Scan the material for "button". Copy every line it appears in.

***

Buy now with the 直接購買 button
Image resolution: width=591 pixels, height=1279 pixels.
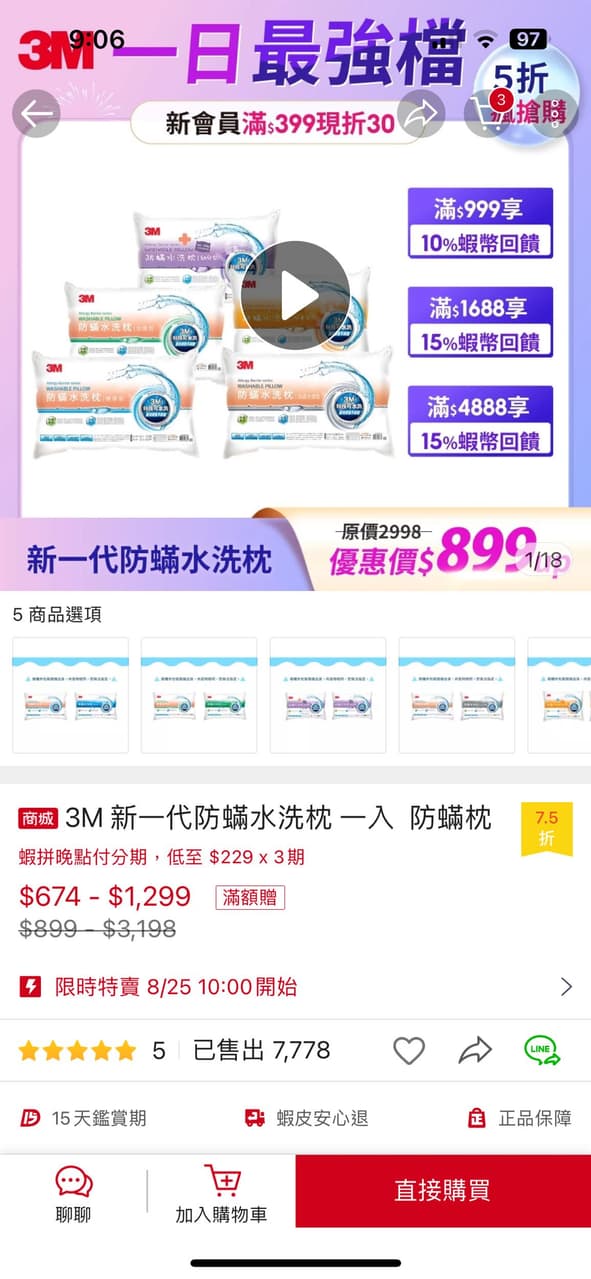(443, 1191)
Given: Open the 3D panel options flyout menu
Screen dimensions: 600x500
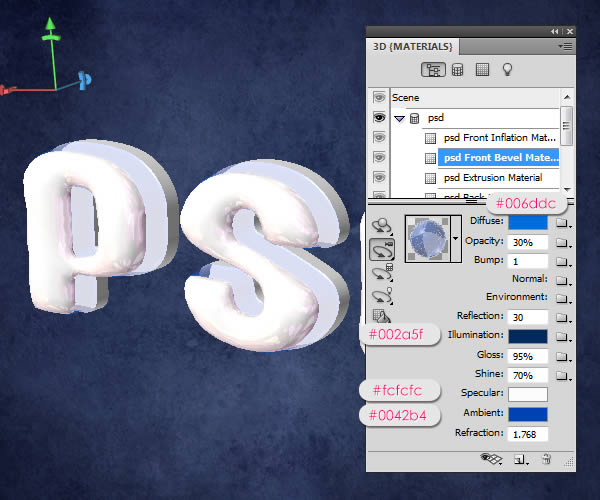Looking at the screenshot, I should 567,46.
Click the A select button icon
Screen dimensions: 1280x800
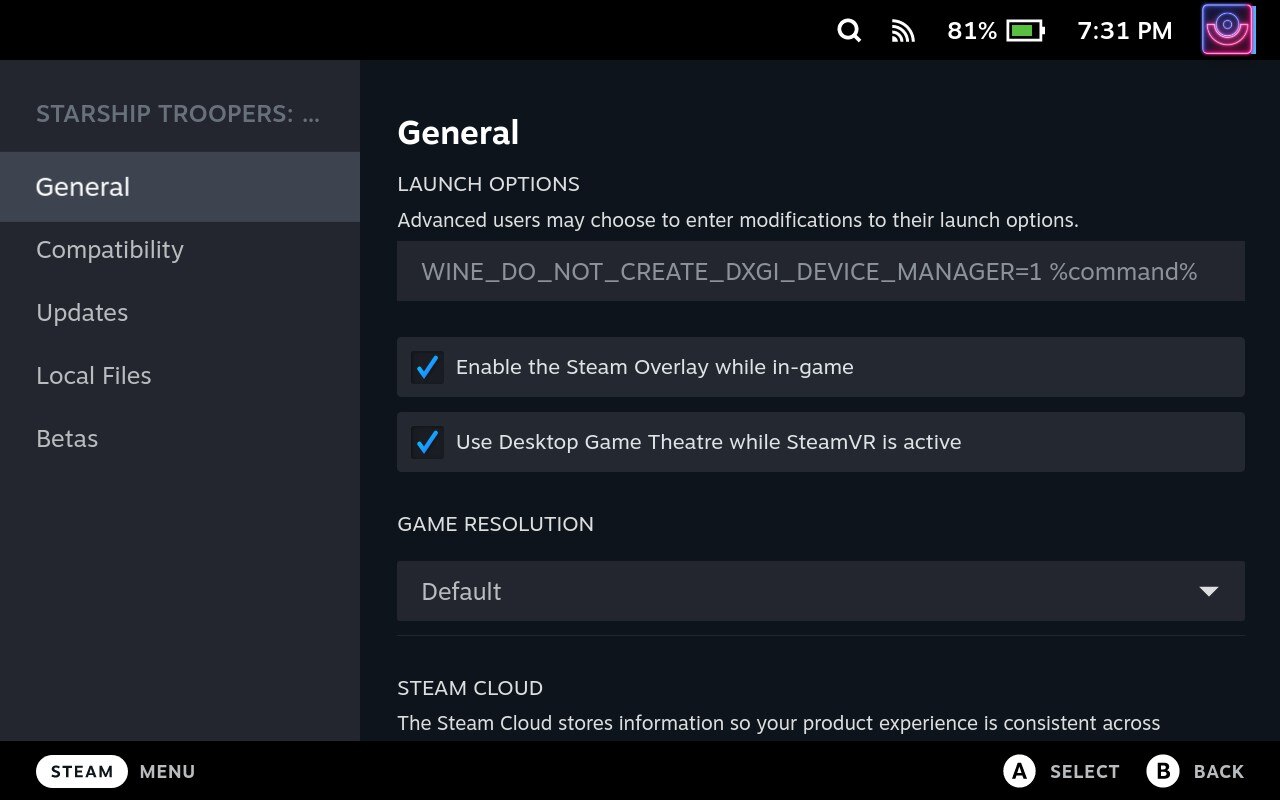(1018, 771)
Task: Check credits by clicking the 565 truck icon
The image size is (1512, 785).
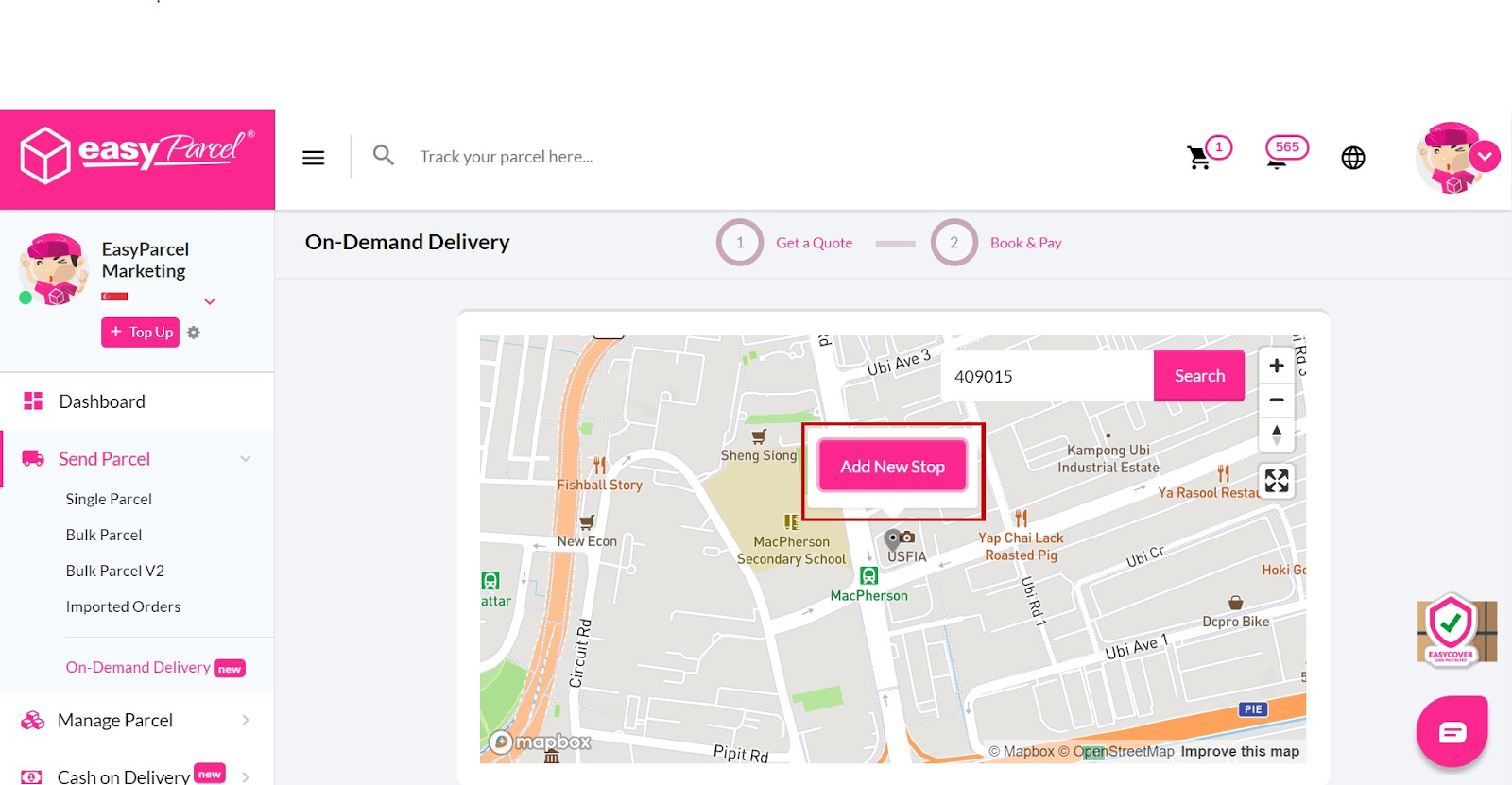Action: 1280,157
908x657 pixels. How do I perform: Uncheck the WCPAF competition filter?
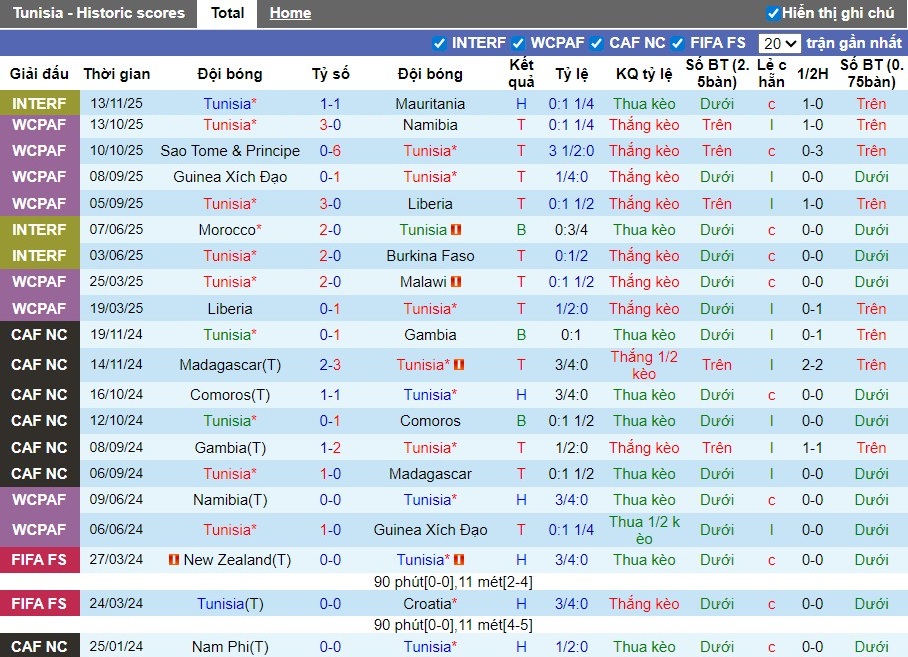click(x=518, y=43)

***

» Reply:
Buy now with the 直接購買 button
Click the A select button icon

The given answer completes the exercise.